**About this exercise**
Would you output all the entries below without altering a word?

**Input**
# # # # #

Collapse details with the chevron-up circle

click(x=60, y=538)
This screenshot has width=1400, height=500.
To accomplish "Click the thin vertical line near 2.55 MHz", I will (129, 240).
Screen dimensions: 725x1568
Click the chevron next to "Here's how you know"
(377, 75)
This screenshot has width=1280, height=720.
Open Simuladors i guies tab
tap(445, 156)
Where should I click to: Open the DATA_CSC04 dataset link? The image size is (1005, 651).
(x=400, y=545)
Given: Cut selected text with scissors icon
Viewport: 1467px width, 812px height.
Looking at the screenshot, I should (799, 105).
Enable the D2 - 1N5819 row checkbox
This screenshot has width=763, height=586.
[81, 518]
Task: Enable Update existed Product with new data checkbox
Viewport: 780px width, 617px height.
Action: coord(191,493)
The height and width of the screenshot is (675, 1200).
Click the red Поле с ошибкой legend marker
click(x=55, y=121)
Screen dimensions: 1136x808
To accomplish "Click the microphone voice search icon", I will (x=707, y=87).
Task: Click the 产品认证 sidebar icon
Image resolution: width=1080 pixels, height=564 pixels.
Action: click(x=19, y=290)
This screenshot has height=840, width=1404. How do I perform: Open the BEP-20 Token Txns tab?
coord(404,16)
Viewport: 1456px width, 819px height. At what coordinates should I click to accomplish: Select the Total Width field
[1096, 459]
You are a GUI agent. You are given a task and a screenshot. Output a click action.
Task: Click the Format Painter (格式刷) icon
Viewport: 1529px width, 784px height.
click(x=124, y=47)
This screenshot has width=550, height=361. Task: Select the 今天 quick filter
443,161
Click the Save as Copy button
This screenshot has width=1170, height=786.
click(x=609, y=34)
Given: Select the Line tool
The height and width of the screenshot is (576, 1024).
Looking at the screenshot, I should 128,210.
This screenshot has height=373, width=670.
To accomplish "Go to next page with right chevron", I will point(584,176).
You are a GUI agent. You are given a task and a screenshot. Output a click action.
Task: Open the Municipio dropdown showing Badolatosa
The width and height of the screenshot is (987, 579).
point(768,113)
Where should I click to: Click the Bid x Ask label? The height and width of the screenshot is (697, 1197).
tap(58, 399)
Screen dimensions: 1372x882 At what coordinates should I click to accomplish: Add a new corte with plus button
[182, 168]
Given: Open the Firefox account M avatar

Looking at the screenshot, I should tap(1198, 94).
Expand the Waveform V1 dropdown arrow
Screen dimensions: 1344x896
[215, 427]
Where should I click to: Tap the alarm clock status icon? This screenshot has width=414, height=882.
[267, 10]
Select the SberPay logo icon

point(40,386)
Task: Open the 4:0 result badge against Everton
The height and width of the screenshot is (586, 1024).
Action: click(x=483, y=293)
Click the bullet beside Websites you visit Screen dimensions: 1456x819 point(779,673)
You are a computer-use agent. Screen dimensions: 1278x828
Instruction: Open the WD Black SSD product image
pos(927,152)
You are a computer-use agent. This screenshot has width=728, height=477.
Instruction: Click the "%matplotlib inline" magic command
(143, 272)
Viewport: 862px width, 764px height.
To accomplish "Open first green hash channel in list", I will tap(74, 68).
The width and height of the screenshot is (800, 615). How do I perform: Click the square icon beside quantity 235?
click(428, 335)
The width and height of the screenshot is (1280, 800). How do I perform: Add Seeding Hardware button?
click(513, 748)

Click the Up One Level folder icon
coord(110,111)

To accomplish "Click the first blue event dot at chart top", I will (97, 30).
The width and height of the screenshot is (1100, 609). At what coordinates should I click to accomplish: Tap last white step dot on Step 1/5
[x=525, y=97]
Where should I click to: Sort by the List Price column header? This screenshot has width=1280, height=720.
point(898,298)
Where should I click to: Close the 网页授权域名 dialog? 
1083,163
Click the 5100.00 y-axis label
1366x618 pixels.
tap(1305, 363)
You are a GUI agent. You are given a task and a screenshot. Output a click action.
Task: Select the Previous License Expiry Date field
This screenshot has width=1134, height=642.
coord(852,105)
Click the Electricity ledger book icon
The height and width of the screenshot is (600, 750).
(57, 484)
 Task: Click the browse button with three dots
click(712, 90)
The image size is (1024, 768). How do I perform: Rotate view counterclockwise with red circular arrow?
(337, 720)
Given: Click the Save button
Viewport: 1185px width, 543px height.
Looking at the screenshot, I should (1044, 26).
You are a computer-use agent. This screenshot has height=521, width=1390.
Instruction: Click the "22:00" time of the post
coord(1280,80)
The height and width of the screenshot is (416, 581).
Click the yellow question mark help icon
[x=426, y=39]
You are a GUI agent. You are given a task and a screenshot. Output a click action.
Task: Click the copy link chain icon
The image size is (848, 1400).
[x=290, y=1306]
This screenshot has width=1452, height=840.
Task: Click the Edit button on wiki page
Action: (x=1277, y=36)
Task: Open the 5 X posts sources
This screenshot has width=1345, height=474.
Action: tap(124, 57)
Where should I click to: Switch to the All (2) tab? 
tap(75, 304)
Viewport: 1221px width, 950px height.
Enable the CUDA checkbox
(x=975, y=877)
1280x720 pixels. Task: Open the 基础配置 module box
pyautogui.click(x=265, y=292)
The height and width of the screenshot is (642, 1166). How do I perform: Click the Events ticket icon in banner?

# # # # #

**Completed exercise**
Collapse details with the chevron-up circle

click(x=60, y=538)
This screenshot has width=1400, height=500.
To accomplish "Click the thin vertical line near 2.55 MHz", I will (129, 240).
Screen dimensions: 725x1568
Click the chevron next to "Here's how you know"
(377, 75)
This screenshot has width=1280, height=720.
Open Simuladors i guies tab
tap(445, 156)
Where should I click to: Open the DATA_CSC04 dataset link? The image size is (1005, 651).
(x=400, y=545)
Given: Cut selected text with scissors icon
Viewport: 1467px width, 812px height.
Looking at the screenshot, I should (799, 105).
Enable the D2 - 1N5819 row checkbox
This screenshot has width=763, height=586.
[81, 518]
Task: Enable Update existed Product with new data checkbox
Viewport: 780px width, 617px height.
Action: coord(191,493)
The height and width of the screenshot is (675, 1200).
Click the red Поле с ошибкой legend marker
click(x=55, y=121)
Screen dimensions: 1136x808
To accomplish "Click the microphone voice search icon", I will (x=707, y=87).
Task: Click the 产品认证 sidebar icon
Image resolution: width=1080 pixels, height=564 pixels.
Action: click(x=19, y=290)
This screenshot has height=840, width=1404. How do I perform: Open the BEP-20 Token Txns tab?
coord(404,16)
Viewport: 1456px width, 819px height. At what coordinates should I click to accomplish: Select the Total Width field
[1096, 459]
You are a GUI agent. You are given a task and a screenshot. Output a click action.
Task: Click the Format Painter (格式刷) icon
Viewport: 1529px width, 784px height.
click(x=124, y=47)
This screenshot has width=550, height=361. Task: Select the 今天 quick filter
443,161
Click the Save as Copy button
This screenshot has width=1170, height=786.
click(x=609, y=34)
Given: Select the Line tool
The height and width of the screenshot is (576, 1024).
Looking at the screenshot, I should 128,210.
This screenshot has height=373, width=670.
To accomplish "Go to next page with right chevron", I will point(584,176).
You are a GUI agent. You are given a task and a screenshot. Output a click action.
Task: Open the Municipio dropdown showing Badolatosa
The width and height of the screenshot is (987, 579).
point(768,113)
Where should I click to: Click the Bid x Ask label? The height and width of the screenshot is (697, 1197).
tap(58, 399)
Screen dimensions: 1372x882 At what coordinates should I click to accomplish: Add a new corte with plus button
[182, 168]
Given: Open the Firefox account M avatar

Looking at the screenshot, I should tap(1198, 94).
Expand the Waveform V1 dropdown arrow
Screen dimensions: 1344x896
[215, 427]
Where should I click to: Tap the alarm clock status icon? This screenshot has width=414, height=882.
[267, 10]
Select the SberPay logo icon

point(40,386)
Task: Open the 4:0 result badge against Everton
The height and width of the screenshot is (586, 1024).
Action: click(x=483, y=293)
Click the bullet beside Websites you visit Screen dimensions: 1456x819 point(779,673)
You are a computer-use agent. Screen dimensions: 1278x828
Instruction: Open the WD Black SSD product image
pos(927,152)
You are a computer-use agent. This screenshot has width=728, height=477.
Instruction: Click the "%matplotlib inline" magic command
(143, 272)
Viewport: 862px width, 764px height.
To accomplish "Open first green hash channel in list", I will tap(74, 68).
The width and height of the screenshot is (800, 615). How do I perform: Click the square icon beside quantity 235?
click(428, 335)
The width and height of the screenshot is (1280, 800). How do I perform: Add Seeding Hardware button?
click(513, 748)

Click the Up One Level folder icon
coord(110,111)

To accomplish "Click the first blue event dot at chart top", I will (97, 30).
The width and height of the screenshot is (1100, 609). At what coordinates should I click to accomplish: Tap last white step dot on Step 1/5
[x=525, y=97]
Where should I click to: Sort by the List Price column header? This screenshot has width=1280, height=720.
point(898,298)
Where should I click to: Close the 网页授权域名 dialog? 
1083,163
Click the 5100.00 y-axis label
1366x618 pixels.
tap(1305, 363)
You are a GUI agent. You are given a task and a screenshot. Output a click action.
Task: Select the Previous License Expiry Date field
This screenshot has width=1134, height=642.
coord(852,105)
Click the Electricity ledger book icon
The height and width of the screenshot is (600, 750).
(57, 484)
 Task: Click the browse button with three dots
click(712, 90)
The image size is (1024, 768). How do I perform: Rotate view counterclockwise with red circular arrow?
(337, 720)
Given: Click the Save button
Viewport: 1185px width, 543px height.
Looking at the screenshot, I should (1044, 26).
You are a computer-use agent. This screenshot has height=521, width=1390.
Instruction: Click the "22:00" time of the post
coord(1280,80)
The height and width of the screenshot is (416, 581).
Click the yellow question mark help icon
[x=426, y=39]
You are a GUI agent. You are given a task and a screenshot. Output a click action.
Task: Click the copy link chain icon
The image size is (848, 1400).
[x=290, y=1306]
This screenshot has width=1452, height=840.
Task: Click the Edit button on wiki page
Action: (x=1277, y=36)
Task: Open the 5 X posts sources
This screenshot has width=1345, height=474.
Action: tap(124, 57)
Where should I click to: Switch to the All (2) tab? 
tap(75, 304)
Viewport: 1221px width, 950px height.
Enable the CUDA checkbox
(x=975, y=877)
1280x720 pixels. Task: Open the 基础配置 module box
pyautogui.click(x=265, y=292)
The height and width of the screenshot is (642, 1166). How do I perform: Click the Events ticket icon in banner?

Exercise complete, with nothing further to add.